What is being asked —
Switch "pixels" to "px" throughout these records and leave everything else as it is. Omit the pictures from your answer.
[BEGIN Records supplied]
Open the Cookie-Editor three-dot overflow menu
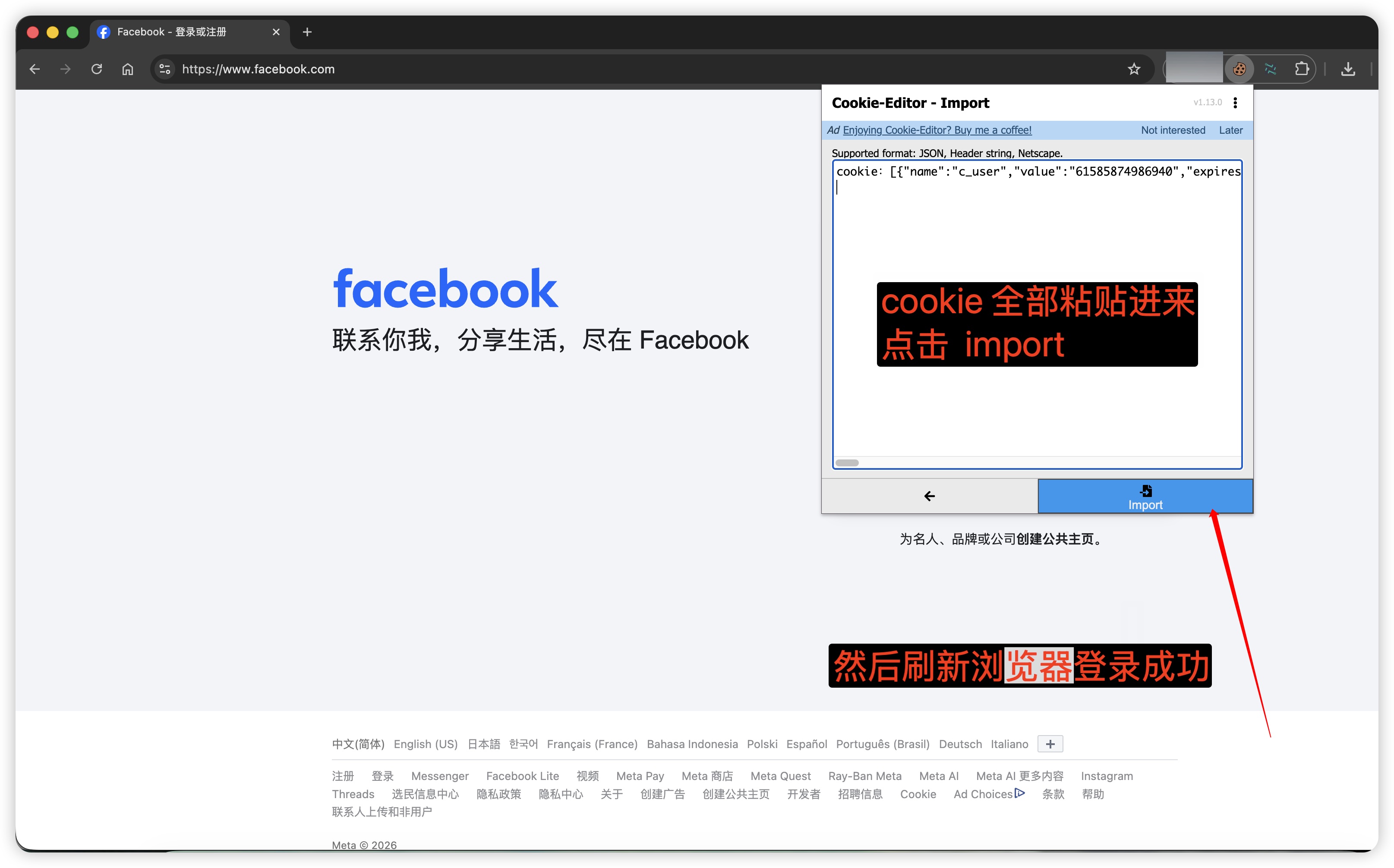 (1236, 102)
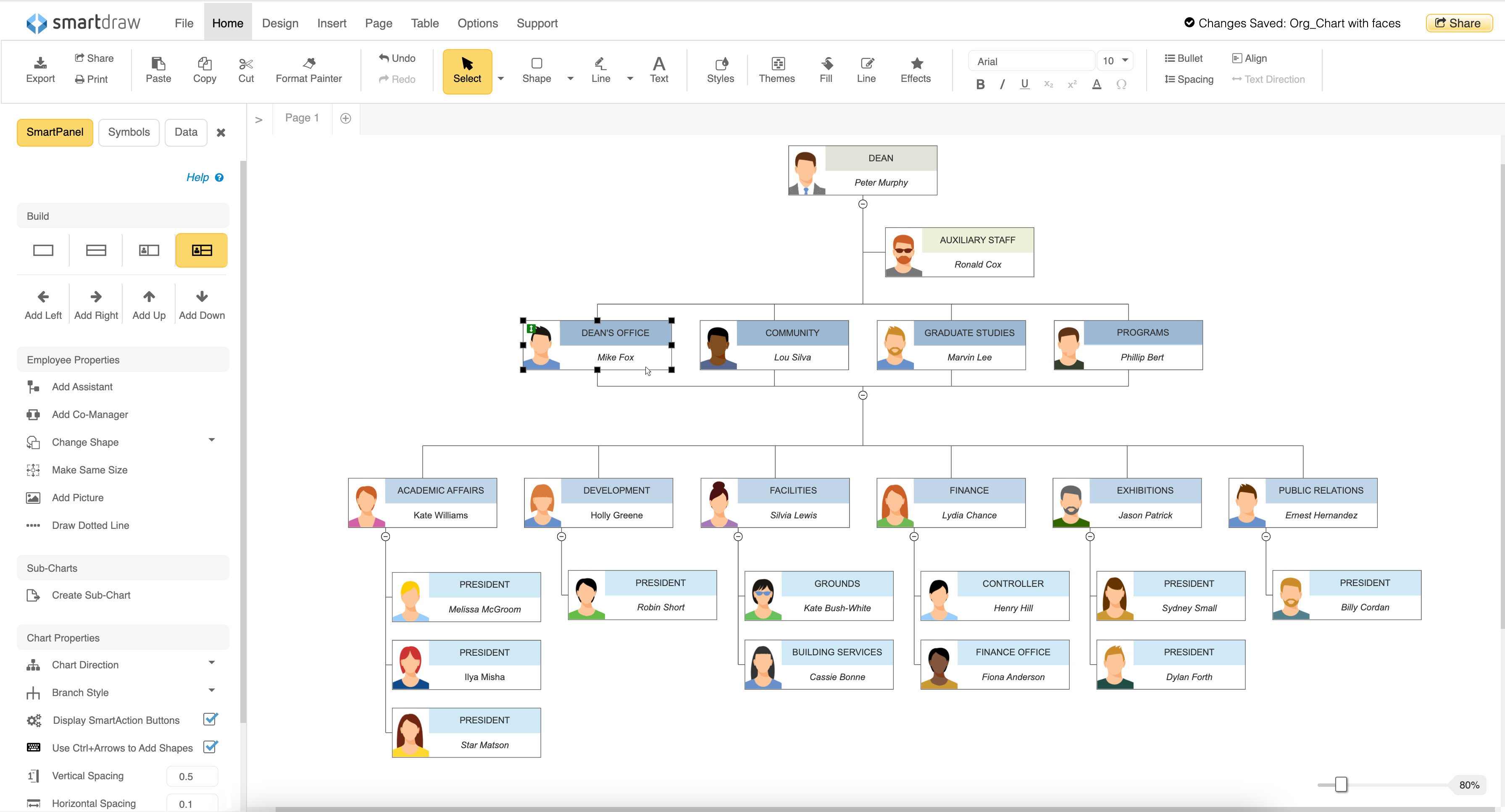The height and width of the screenshot is (812, 1505).
Task: Click the Make Same Size icon
Action: tap(33, 470)
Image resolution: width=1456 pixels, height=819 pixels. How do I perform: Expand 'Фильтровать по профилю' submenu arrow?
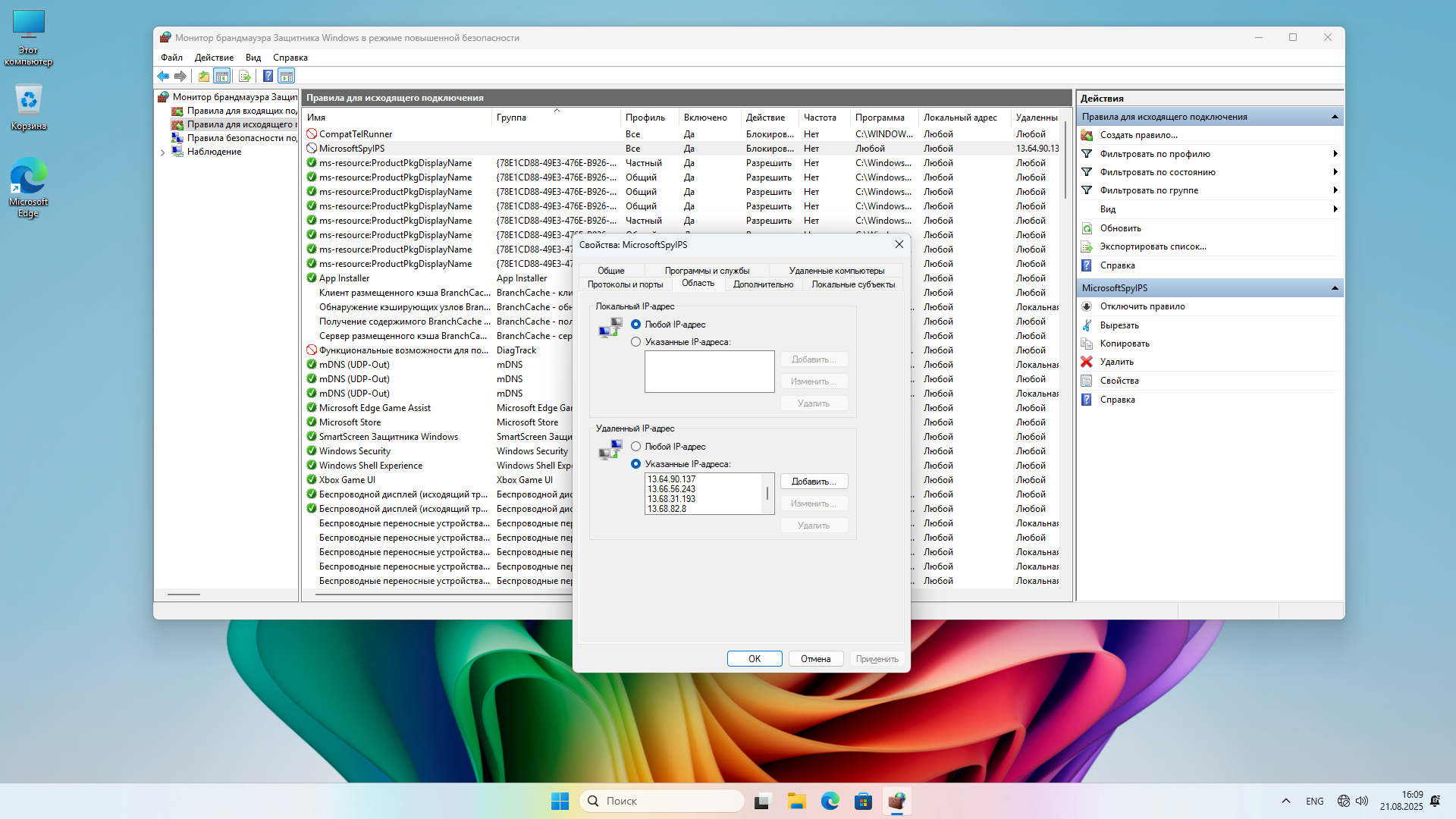pyautogui.click(x=1335, y=154)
[END Records supplied]
Response to this task —
Open the Cookie-Editor three-dot overflow menu
 (1236, 102)
The height and width of the screenshot is (812, 1505).
Task: Click the Make Same Size icon
Action: tap(33, 470)
Image resolution: width=1456 px, height=819 px. How do I perform: Expand 'Фильтровать по профилю' submenu arrow?
pyautogui.click(x=1335, y=154)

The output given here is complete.